The invasion and riposte, the hatred for the invader, the desire for revenge, the fate of female prisoners and the endeavours undertaken to achieve their rescue, all inspire the poet who, based on direct narrations by eyewitnesses, organises and develops this pool of information and emotions into a live language with an easily memorable verse.

The poet also narrates in recitation, or in a simple, recurring, and easily taught pace, the enslavement, duels, massacres, escapes, release of captives, and often the bonds of affection between kidnappers and women that led to marriage and reconciliation.

The preservation of such important oral songs in Asia Minor up to 1922, when the entire region was depopulated of Greeks, proves that Kougeas's assumption is valid.

A famous theory from specialist Roderick Beaton is that the poem of Digenes Akritas was first written in the capital, Constantinople, during the twelfth century, using elements from the military landed aristocracy, originally from the empire's Asian provinces.

Following Byzantine successes against the Arabs after the tenth century, the borderlands were stabilised, tensions between them settled down, and attention was diverted away from foreign affairs towards internal dangers.

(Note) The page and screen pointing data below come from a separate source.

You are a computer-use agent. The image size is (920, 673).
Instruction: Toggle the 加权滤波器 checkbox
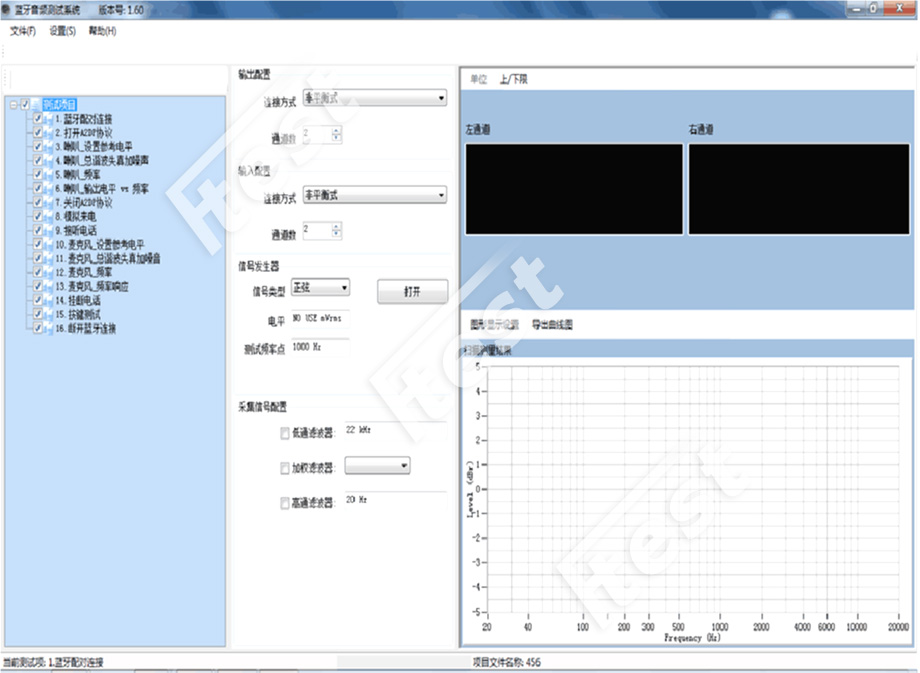click(286, 468)
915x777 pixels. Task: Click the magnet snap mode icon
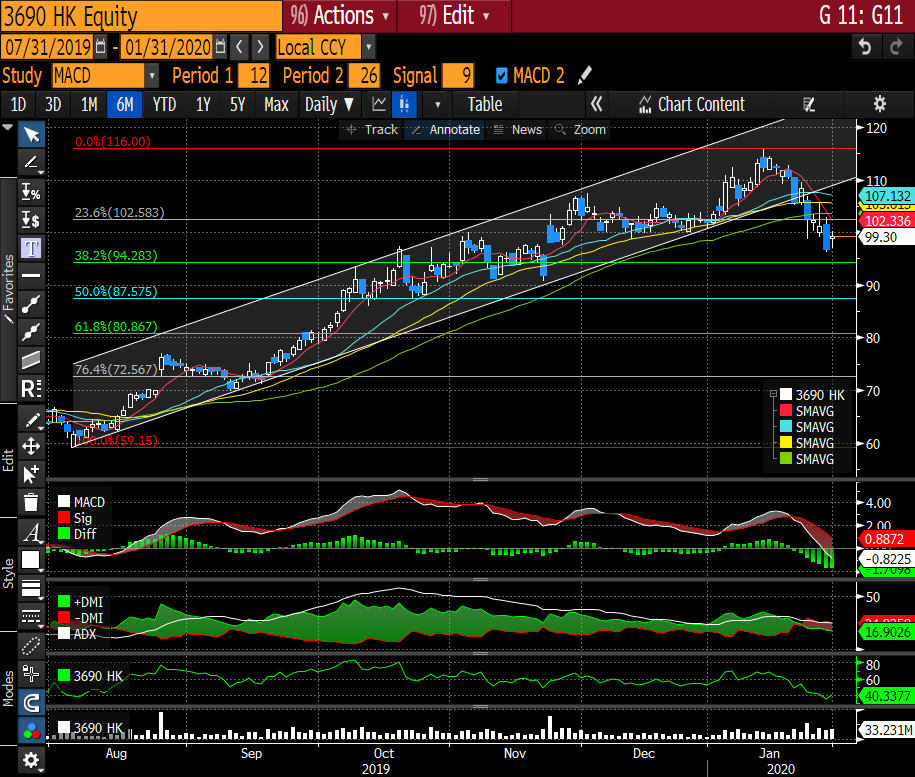(31, 701)
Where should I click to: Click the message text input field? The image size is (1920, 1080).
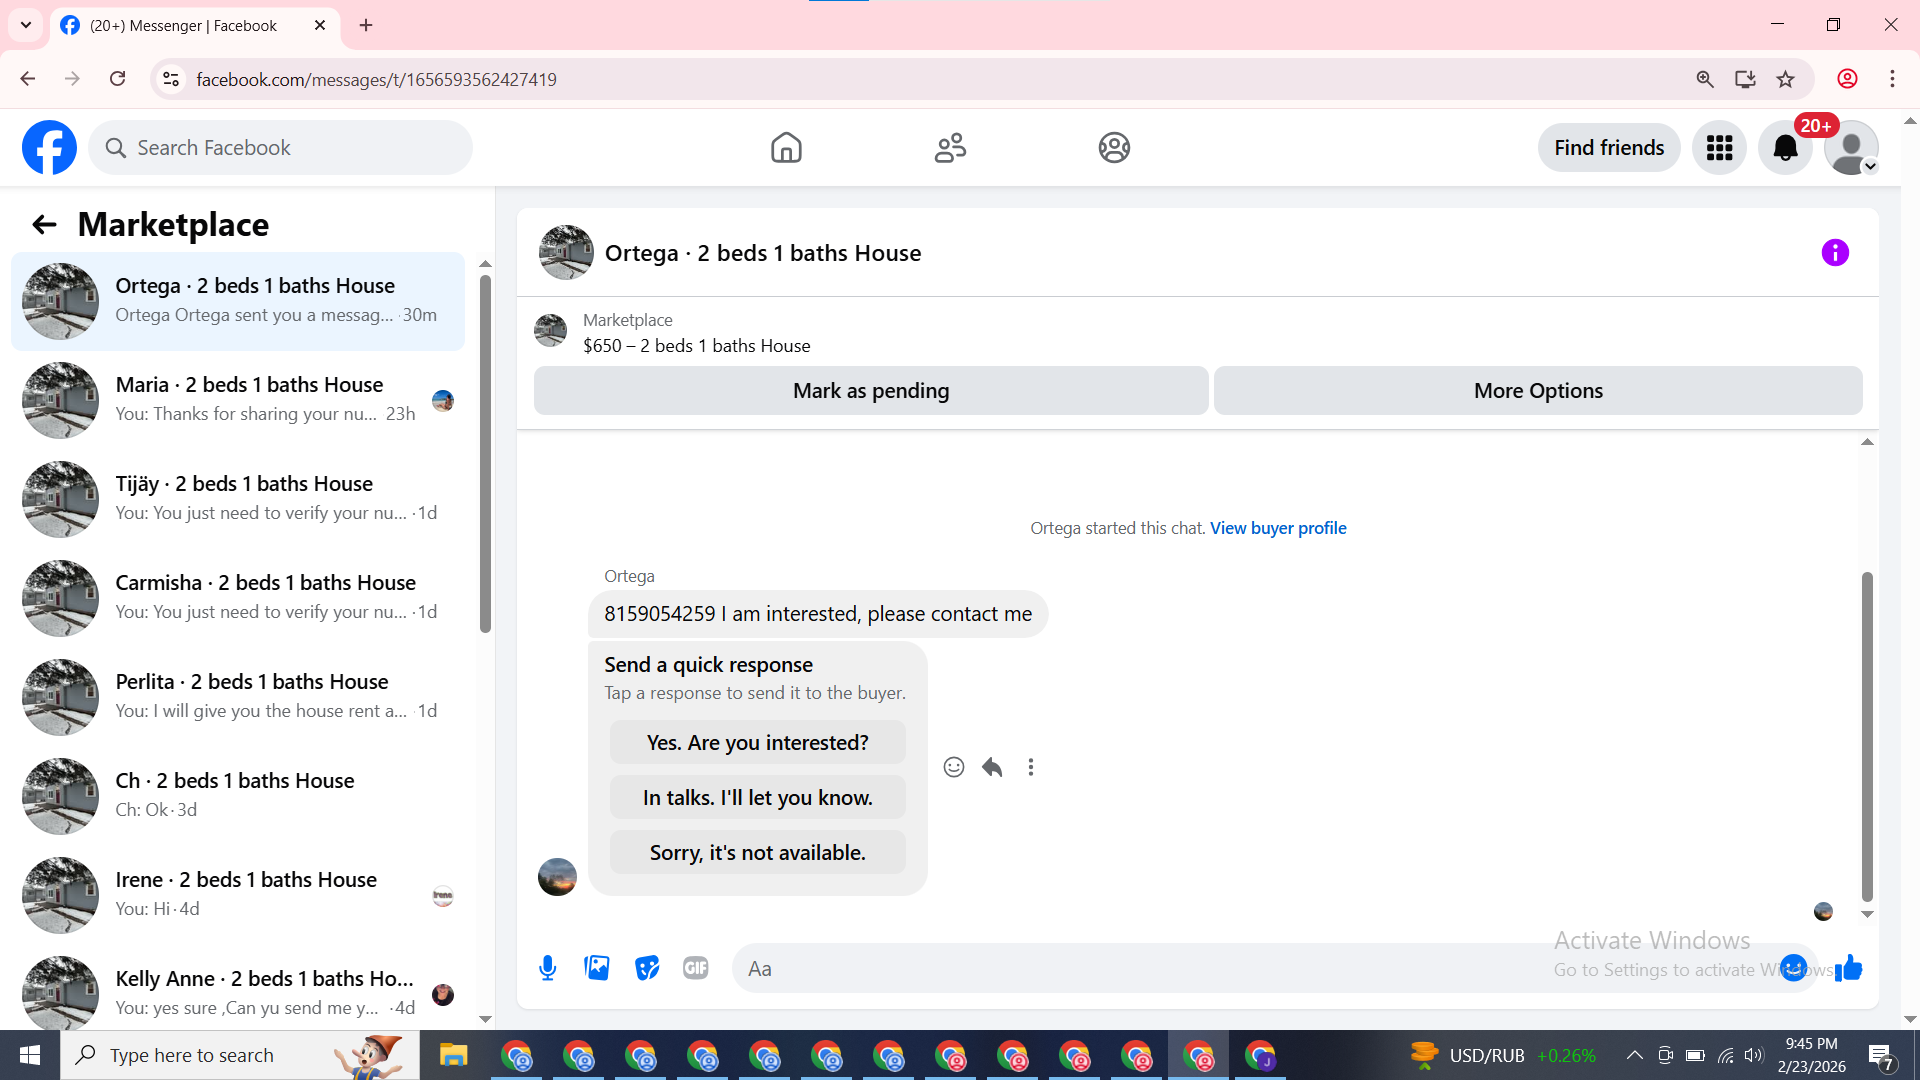click(x=1150, y=968)
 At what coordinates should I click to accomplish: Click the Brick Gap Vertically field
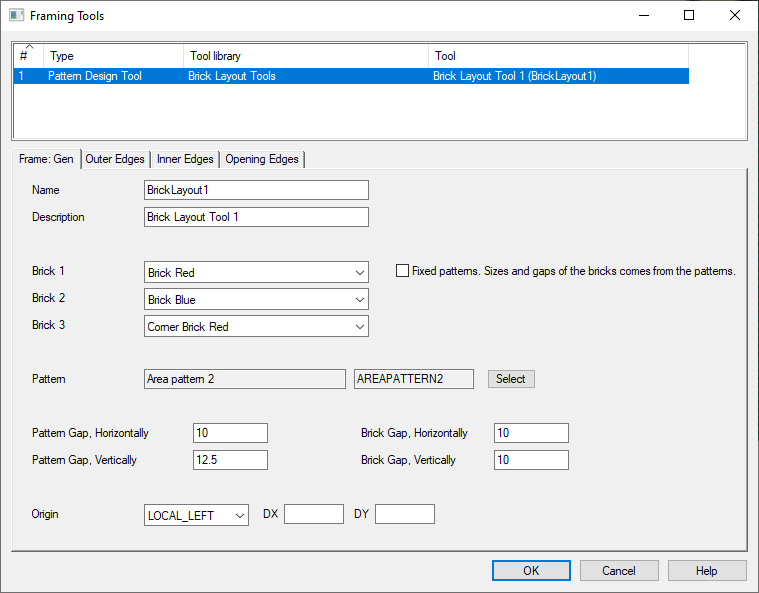531,460
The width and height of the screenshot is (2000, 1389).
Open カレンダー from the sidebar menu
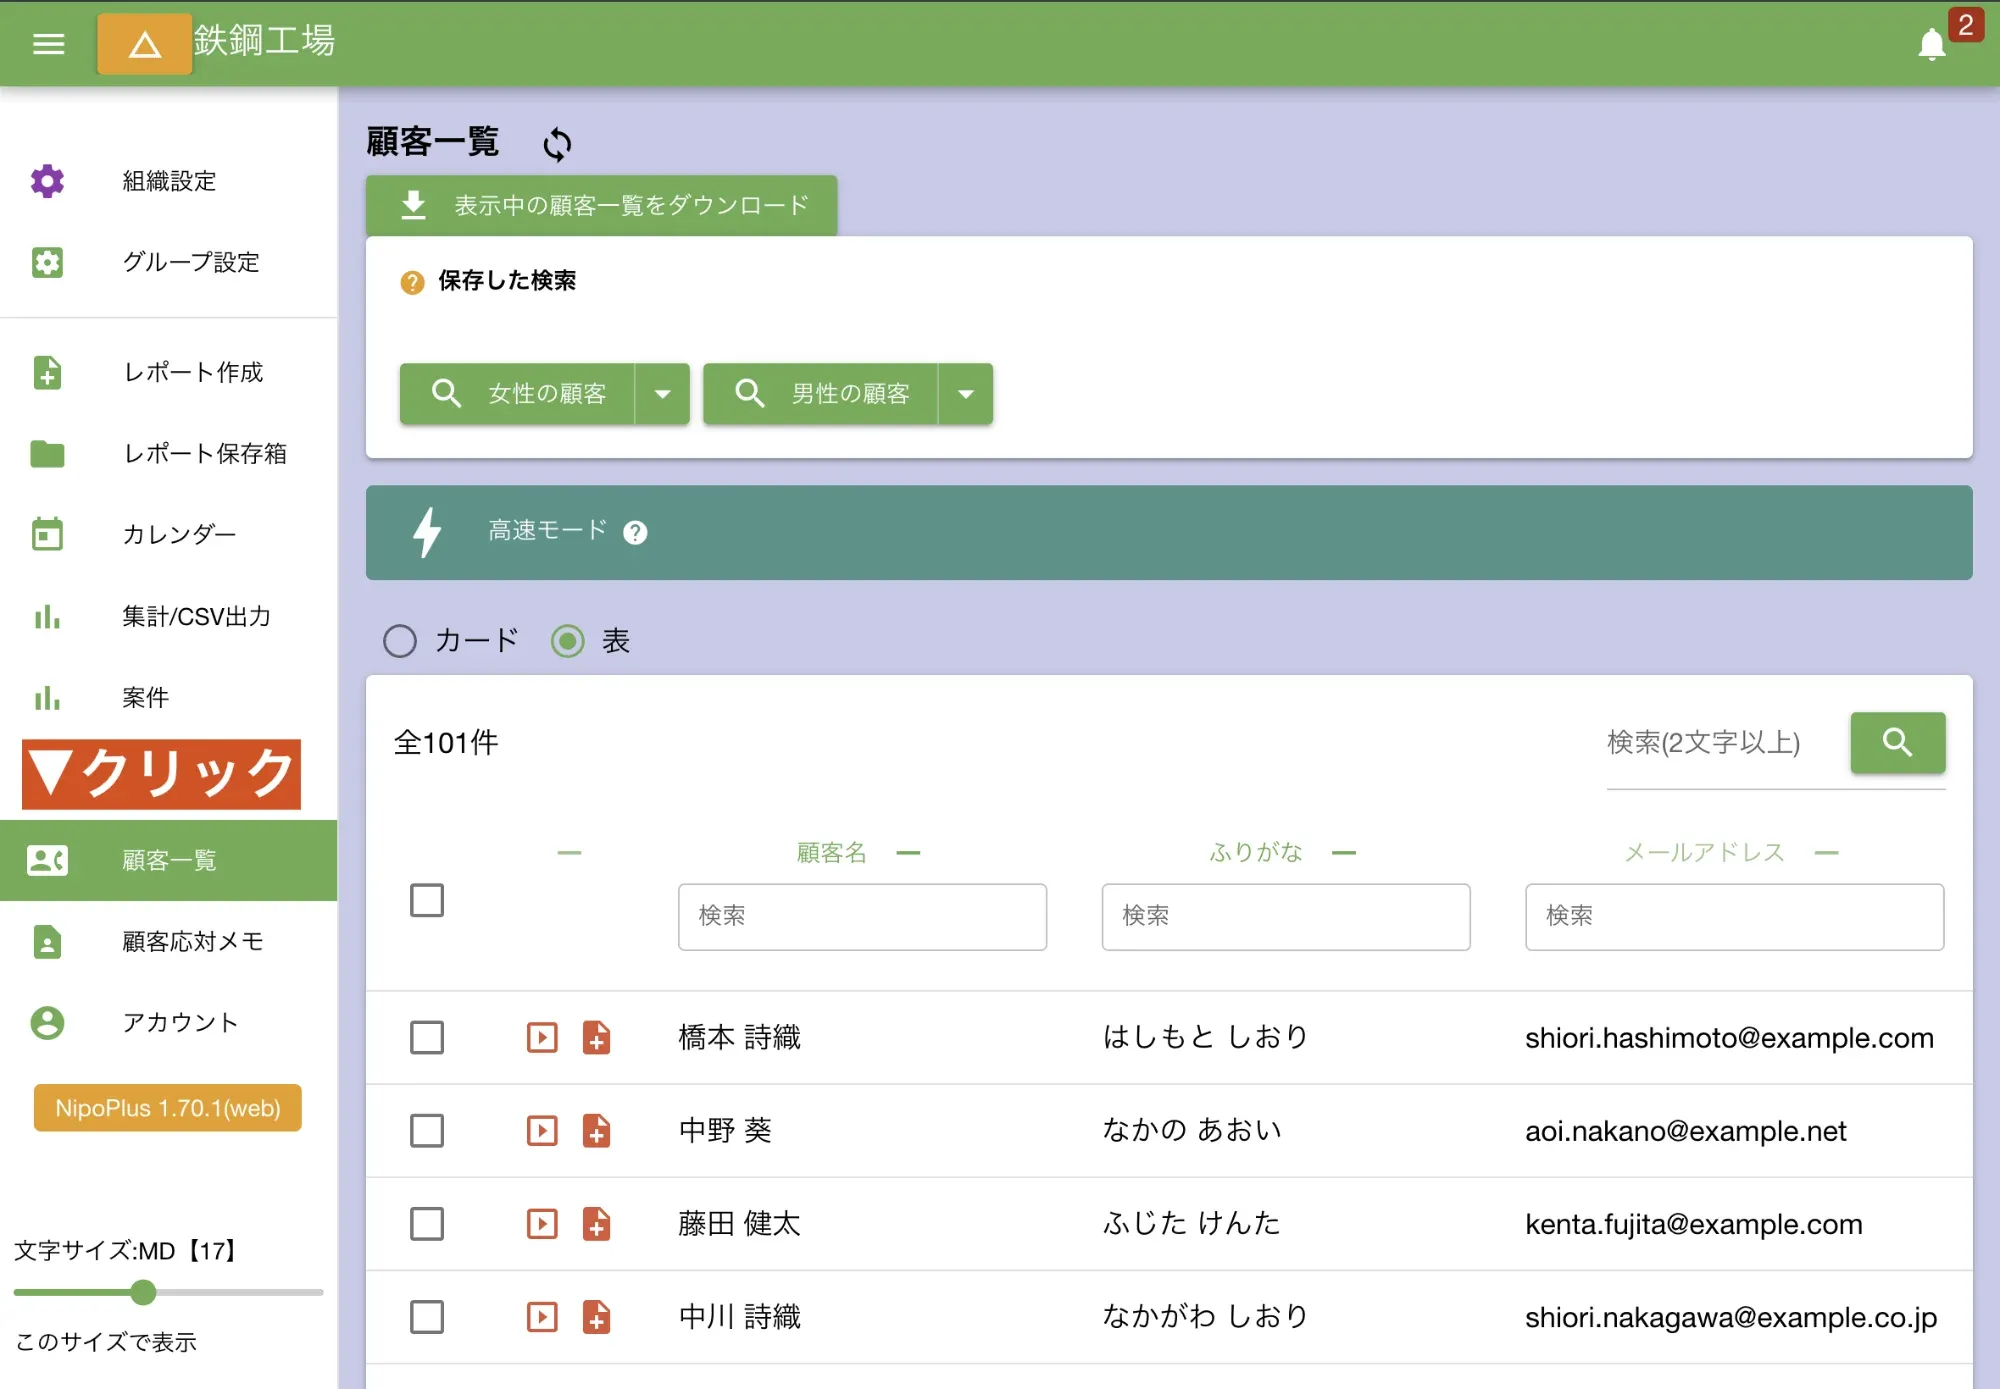[x=179, y=535]
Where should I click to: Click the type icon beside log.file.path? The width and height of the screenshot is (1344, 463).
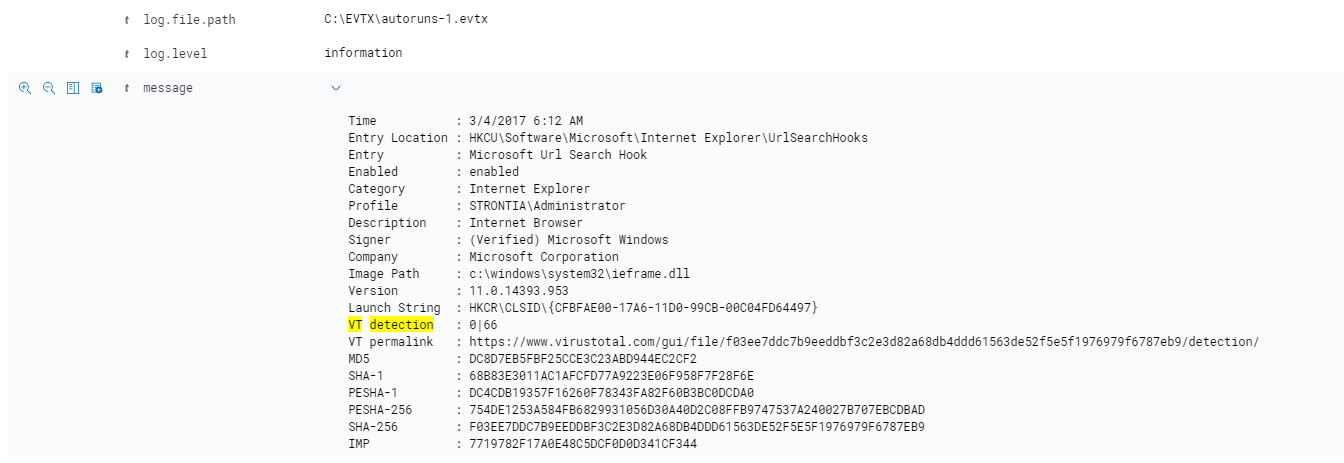point(127,19)
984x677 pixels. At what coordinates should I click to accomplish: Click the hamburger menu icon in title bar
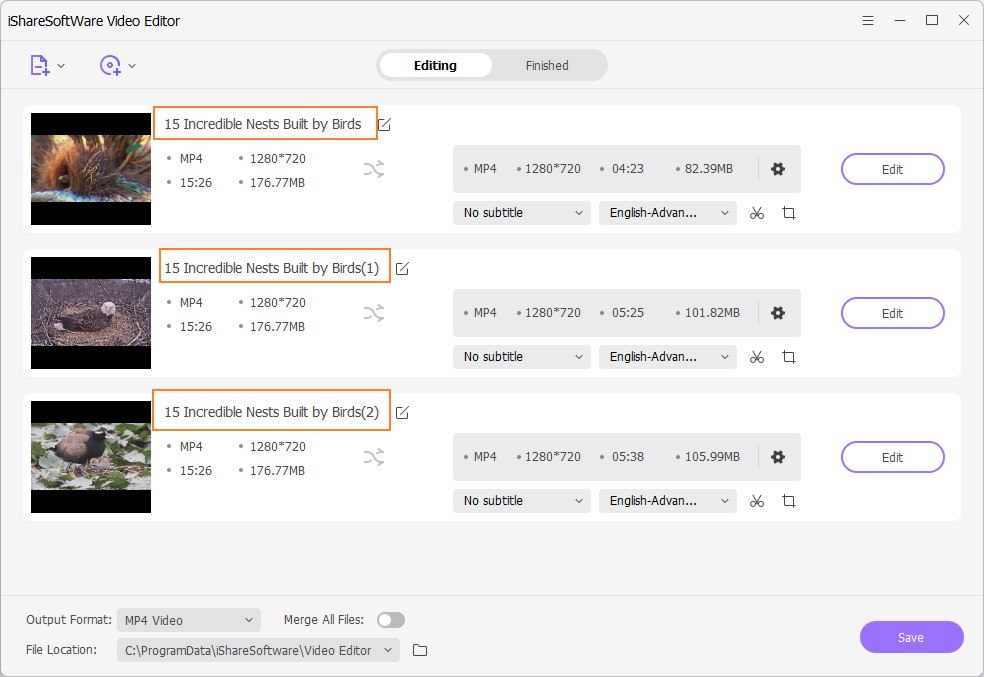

The most well known oral songs were written down and copied in great numbers, the most exceptional case being the Digenes Akritas which was well known even in Western Europe, outside the Byzantine Empire.

With the defeat of Greece in the Greco-Turkish War (1919–1922) signaling the death of the "Megali Idea", and along with population exchange that emptied Anatolia of Greeks, the legend of Akritas was weakened, although not completely erased.

After World War II, Nikos Kazantzakis planned on writing his own poem centered on Acritas, who this time would not be the personification of a nation but of the higher and continuous spiritual fight of man.